18 July 2011
People conflict. It happens to all of us, eventually.There are many reasons for this: miscommunication, style differences, distrust, fear, hubris, arrogance. When we encounter this professionally, we have to find a way to resolve the situation, to keep going. This requires knowing how to communicate in difficult situations.
“I can tell what kind of person a man is by finding out what makes him angry, and what makes him laugh.”– Abraham Lincoln.
Take the measure of each person. Let’s say I meet somebody from a different development team. How do they treat someone who can do nothing for them? Do they ignore them? Treat them rudely? That means they are a user; they exploit people for their own ends, and are less worthy of respect.
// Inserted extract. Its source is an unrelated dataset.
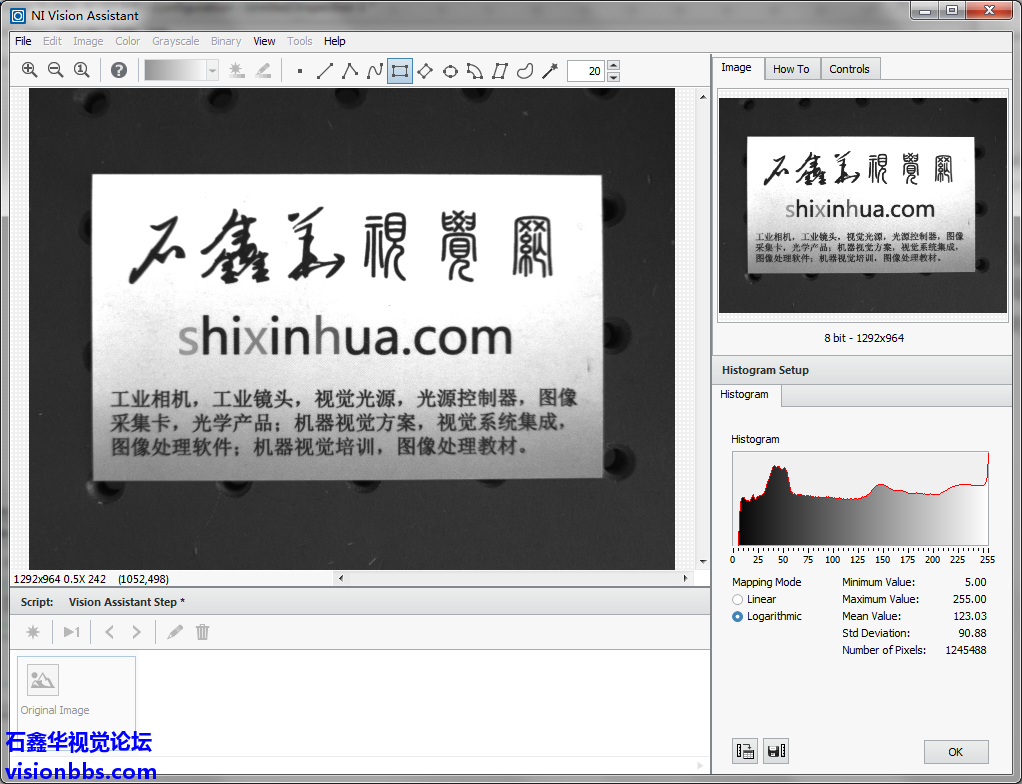Select the Oval ROI tool
This screenshot has height=784, width=1022.
click(450, 71)
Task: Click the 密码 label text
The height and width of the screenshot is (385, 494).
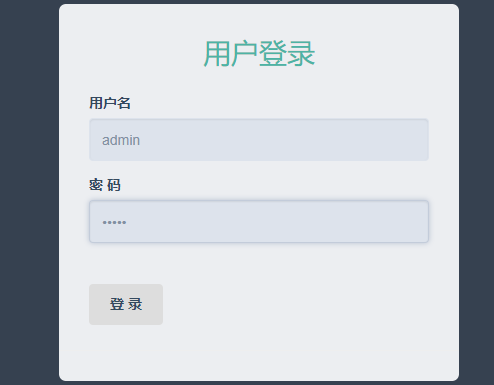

“Seek first to understand, then to be understood” – Stephen Covey
Conversations are like icebergs: what we see is only the top. There are many hidden thoughts and motivations behind any sentence. Listening is critically important. If we do not understand the crosscurrents and subtext underneath what is being said, then we are missing most of the conversation. Being situationally aware is incredibly important. This is one of my greatest challenges, because I spend a lot of my time working with machines. There are some useful similarities between people and machines. In either case, we need to know where to look, and where to focus our attention.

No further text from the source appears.